## HOW TO COMPLETE THIS TASK
Return the stretch from the line with "The width and" through the line with "the Application success" in the data below, character for character, skipping all pictures.

## INPUT DATA
*** Begin section ***

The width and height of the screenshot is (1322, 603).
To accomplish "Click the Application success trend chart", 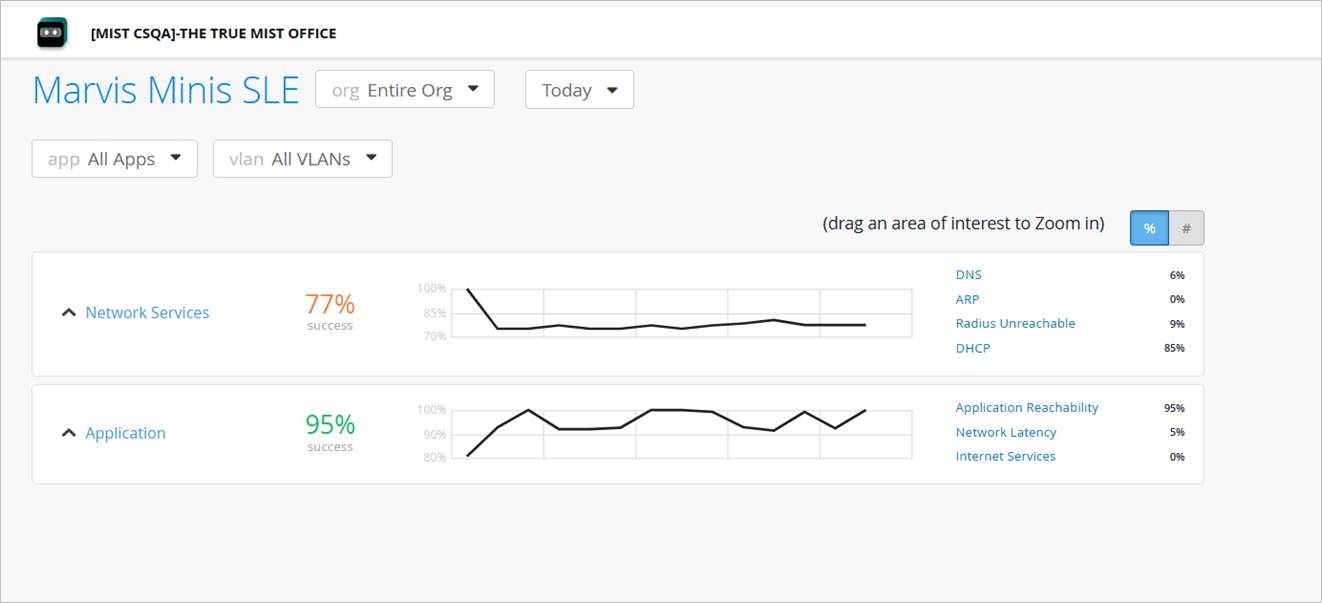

*** End section ***
*** Begin section ***

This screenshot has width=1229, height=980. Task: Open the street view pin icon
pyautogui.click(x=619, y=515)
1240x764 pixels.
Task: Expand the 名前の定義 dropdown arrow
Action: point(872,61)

*** End section ***

## RESPONSE TO THIS TASK
The width and height of the screenshot is (1322, 603).
To accomplish "Click the Application success trend chart", 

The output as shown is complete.